--- BEGIN ---
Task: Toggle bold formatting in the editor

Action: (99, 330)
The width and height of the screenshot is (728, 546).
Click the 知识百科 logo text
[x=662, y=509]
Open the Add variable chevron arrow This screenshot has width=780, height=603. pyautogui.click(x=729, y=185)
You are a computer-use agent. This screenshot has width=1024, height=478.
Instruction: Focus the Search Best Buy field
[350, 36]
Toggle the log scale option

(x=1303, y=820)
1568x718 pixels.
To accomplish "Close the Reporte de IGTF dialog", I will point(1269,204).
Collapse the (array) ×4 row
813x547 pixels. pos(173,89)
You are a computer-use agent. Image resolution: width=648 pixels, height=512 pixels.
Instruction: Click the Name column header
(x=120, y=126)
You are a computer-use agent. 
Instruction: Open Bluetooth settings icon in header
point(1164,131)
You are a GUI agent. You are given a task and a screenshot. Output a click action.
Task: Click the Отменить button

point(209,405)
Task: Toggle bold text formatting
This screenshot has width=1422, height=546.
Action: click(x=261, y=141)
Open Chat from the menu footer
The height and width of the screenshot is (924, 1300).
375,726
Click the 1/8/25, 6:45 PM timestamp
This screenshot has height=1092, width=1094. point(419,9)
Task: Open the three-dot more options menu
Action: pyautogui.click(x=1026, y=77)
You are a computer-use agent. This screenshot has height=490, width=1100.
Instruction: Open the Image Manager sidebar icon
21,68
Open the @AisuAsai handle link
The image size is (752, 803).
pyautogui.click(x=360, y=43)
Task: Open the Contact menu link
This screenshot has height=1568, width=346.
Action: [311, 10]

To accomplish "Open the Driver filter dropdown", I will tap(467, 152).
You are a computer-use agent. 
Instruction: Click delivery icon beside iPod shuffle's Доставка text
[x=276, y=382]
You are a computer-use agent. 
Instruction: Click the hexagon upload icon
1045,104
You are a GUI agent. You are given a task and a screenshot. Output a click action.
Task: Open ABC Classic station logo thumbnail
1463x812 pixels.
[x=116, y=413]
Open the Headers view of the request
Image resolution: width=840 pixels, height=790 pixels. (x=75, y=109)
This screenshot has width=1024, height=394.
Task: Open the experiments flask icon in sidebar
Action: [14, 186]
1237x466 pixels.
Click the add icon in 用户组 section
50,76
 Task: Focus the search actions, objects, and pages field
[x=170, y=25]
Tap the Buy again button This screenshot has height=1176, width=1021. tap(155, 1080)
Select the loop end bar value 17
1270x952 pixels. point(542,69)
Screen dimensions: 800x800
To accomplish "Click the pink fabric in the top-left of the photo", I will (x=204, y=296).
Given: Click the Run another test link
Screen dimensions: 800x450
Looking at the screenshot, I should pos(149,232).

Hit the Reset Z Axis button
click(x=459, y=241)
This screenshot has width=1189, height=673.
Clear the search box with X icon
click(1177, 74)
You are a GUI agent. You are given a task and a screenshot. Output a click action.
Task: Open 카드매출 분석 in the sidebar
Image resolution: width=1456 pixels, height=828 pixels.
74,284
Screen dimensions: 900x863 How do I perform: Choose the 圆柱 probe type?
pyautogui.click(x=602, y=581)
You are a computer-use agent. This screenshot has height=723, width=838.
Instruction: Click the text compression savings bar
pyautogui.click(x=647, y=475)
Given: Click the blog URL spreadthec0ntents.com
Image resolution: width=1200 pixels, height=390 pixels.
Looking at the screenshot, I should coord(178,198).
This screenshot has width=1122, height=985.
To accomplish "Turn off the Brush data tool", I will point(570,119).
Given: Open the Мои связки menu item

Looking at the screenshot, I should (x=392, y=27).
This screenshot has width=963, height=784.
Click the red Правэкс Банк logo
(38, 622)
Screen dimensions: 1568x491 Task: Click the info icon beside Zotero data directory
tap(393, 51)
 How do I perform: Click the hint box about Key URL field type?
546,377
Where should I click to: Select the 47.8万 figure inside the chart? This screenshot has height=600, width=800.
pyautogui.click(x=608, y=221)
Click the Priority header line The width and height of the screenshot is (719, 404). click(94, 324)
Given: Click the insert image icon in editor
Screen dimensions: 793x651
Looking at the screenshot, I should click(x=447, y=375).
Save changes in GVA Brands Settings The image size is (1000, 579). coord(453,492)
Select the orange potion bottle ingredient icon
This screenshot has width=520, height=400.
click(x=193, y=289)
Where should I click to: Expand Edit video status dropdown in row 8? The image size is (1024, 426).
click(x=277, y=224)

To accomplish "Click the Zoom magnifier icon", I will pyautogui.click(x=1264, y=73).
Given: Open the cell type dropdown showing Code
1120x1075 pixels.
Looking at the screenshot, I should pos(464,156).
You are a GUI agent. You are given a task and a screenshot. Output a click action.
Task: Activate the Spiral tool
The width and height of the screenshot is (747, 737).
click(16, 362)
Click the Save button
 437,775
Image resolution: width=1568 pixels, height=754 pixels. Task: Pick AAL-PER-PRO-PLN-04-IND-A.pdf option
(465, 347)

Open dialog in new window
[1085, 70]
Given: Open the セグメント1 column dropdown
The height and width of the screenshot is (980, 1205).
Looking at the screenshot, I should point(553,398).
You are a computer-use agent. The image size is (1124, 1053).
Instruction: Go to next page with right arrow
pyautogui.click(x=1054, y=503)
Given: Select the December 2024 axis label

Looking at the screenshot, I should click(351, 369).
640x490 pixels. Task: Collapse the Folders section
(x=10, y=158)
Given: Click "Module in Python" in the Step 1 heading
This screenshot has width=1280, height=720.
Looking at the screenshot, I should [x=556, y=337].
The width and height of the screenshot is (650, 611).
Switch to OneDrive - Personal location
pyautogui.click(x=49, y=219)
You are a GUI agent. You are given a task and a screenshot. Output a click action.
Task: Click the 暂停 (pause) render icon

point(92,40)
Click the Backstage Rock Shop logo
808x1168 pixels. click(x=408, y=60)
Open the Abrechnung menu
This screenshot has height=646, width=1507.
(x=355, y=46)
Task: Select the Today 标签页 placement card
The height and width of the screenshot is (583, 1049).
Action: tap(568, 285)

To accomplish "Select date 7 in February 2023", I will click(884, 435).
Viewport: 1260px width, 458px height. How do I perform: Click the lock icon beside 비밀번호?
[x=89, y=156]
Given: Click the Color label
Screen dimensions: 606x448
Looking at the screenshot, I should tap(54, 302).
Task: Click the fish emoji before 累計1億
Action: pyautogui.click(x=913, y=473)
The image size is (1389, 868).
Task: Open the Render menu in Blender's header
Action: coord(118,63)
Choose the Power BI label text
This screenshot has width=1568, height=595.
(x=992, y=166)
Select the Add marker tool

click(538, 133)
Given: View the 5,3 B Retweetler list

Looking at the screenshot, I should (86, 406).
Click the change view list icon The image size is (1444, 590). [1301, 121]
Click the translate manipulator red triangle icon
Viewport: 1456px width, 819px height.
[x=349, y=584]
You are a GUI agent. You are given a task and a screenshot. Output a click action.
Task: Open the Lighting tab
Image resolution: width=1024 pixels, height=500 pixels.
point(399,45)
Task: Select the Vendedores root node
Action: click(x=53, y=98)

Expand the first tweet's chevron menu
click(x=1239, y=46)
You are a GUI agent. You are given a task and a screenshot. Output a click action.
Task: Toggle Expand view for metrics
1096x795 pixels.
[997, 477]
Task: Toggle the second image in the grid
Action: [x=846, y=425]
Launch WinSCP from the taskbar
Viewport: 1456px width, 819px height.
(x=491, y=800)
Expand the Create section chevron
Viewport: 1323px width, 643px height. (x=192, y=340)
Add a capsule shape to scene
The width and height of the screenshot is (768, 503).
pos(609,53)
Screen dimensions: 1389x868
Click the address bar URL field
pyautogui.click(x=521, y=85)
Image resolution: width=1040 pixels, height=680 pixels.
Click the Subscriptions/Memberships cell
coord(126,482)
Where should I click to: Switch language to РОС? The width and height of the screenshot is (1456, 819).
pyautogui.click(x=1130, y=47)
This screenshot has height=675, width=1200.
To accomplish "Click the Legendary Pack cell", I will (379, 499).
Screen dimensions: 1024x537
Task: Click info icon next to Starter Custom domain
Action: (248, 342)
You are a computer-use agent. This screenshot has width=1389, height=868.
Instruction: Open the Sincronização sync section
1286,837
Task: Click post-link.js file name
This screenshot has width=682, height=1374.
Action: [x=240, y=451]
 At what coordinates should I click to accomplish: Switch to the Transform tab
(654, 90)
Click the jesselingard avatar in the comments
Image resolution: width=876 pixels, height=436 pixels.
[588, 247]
--- END ---
◆ **Given exercise**: Quote the rows exactly as they appear, from the beginning of the rows down to and including the line containing "point(1164,131)".

◆ **The answer**:
Task: Toggle bold formatting in the editor

Action: (99, 330)
The width and height of the screenshot is (728, 546).
Click the 知识百科 logo text
[x=662, y=509]
Open the Add variable chevron arrow This screenshot has width=780, height=603. pyautogui.click(x=729, y=185)
You are a computer-use agent. This screenshot has width=1024, height=478.
Instruction: Focus the Search Best Buy field
[350, 36]
Toggle the log scale option

(x=1303, y=820)
1568x718 pixels.
To accomplish "Close the Reporte de IGTF dialog", I will point(1269,204).
Collapse the (array) ×4 row
813x547 pixels. pos(173,89)
You are a computer-use agent. Image resolution: width=648 pixels, height=512 pixels.
Instruction: Click the Name column header
(x=120, y=126)
You are a computer-use agent. 
Instruction: Open Bluetooth settings icon in header
point(1164,131)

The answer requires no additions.